In the smallest scenario only the database is protected with such a switchover system, so that the database comes up again once the switch over happened. Obviously this means that any transaction that was not yet closed (committed) in the failing system will be rolled back and the according work is lost. There are several scenarios how databases handle this, that depend on the database used and the level of effort put into this.
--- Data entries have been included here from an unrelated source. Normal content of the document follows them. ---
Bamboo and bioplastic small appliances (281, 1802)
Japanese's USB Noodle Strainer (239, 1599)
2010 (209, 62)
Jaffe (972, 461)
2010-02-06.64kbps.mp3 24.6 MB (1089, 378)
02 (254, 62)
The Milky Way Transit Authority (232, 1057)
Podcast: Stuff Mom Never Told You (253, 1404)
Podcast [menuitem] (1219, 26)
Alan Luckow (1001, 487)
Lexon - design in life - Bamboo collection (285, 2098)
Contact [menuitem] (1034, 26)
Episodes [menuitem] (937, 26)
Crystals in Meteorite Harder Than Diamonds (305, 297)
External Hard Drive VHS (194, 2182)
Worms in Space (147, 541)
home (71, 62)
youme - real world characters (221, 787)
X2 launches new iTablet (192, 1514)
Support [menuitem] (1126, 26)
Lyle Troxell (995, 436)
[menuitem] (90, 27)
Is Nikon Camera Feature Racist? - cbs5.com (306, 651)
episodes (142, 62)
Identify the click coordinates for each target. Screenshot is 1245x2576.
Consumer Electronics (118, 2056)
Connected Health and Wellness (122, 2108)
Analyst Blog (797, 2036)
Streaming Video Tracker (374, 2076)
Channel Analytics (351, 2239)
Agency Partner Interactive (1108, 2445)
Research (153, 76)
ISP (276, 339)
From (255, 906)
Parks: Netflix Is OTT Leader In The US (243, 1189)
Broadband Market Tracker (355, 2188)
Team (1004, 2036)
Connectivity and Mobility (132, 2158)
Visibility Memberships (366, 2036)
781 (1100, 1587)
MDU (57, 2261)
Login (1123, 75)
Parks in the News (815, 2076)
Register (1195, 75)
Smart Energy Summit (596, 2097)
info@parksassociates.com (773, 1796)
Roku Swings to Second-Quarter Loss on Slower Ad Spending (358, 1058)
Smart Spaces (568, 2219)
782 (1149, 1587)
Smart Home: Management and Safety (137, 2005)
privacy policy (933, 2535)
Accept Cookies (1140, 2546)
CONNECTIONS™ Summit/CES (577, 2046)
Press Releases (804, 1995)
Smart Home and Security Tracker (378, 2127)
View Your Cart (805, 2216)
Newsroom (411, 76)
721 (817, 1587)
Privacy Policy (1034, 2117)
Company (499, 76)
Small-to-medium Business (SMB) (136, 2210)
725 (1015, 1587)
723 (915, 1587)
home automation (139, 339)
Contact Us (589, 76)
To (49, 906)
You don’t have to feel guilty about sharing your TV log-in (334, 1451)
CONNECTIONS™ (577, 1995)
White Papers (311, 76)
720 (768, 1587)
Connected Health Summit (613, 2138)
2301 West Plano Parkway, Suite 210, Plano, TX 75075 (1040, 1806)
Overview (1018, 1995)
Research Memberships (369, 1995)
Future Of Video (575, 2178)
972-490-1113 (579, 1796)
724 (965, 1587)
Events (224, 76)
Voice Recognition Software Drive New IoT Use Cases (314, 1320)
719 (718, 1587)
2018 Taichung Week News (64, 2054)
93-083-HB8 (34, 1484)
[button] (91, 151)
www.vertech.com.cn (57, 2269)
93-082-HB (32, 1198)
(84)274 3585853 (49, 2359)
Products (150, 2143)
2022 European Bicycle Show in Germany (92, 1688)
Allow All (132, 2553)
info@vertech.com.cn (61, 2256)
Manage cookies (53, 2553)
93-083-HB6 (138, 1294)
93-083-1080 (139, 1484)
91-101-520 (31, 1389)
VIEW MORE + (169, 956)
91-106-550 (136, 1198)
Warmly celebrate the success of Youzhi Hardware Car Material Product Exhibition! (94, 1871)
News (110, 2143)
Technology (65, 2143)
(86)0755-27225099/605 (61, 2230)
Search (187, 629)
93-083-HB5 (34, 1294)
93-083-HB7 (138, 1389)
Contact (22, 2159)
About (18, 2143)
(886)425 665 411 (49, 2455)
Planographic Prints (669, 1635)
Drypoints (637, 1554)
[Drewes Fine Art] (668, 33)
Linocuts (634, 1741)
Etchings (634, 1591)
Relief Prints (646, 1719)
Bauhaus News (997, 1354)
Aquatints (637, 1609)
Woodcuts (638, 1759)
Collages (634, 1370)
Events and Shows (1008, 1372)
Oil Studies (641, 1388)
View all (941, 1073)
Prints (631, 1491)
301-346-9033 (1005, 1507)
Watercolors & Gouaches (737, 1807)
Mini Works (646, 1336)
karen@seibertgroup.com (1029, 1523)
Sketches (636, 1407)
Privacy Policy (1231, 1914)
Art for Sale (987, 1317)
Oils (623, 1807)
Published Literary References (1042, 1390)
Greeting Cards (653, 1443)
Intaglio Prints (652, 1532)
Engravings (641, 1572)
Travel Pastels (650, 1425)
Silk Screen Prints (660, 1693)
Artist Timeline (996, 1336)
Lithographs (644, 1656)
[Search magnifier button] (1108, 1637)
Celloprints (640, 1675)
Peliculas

And what has my App Server to with it?

However, there also may be a state in the application server, specifically in those parts that handle server locking. To those who know their SAP system quite well, that is the Enqueue server. The Enqueue server is quite small, but contains a state, as it does database  independent locking. Loosing such locks during a switch over could result in fatal system problems.

For this a replication system for the Enqueue was developed and today this is mandatory for all HA SAP systems. This means that Enqueue replicates all links on the second computer and in case of a failure just takes over. Don't think this does not involve you, as you are not using such locks. On both ABAP and Java servers these locks are used without your explicit knowledge.

Switchover in less than a minute?

As initially the two components of the SCS instance have been part of main process of an ABAP server,  customers were used to do the switch over for complete systems. This involves at least the start of the server on the switch over system. As this takes  a couple of minutes it usually was not a big issue.

Nowadays the situation has changed. Many systems run Java servers also. As the Java servers  of the 7.0 generation do a lot of preload work, a startup takes much longer for them. But even for an ABAP server many customers today would like to push the downtimes  beyond the scale of minutes.

And this is possible. Since version 7 the architecture of the system has been changed toward an isolation of the SCS (server central services) instance. After installing the system this way it's easy: switchover is only needed for the SCS instance any longer. And as this involves only two quite small services, that instance restarts definitely beyond the one minute border.

Now, usually this does not help much if the database takes more time than this. That's true, but fortunately today there are databases available that support  even continuous availability. With those your SAP system can guarantee to be available always with downtimes less than a minute - for the unplanned downtime case!

Planned downtime unfortunately still has issues that go beyond this. As in such case an upgrade/update is running, we cannot be sure whether there may even be table changes with such and that needs significant time to process. Although such issues may be handled but only by people, not yet by computers. Ask your support for help in that case as SAP Global Support has developed specific consulting solutions for such cases in the meantime.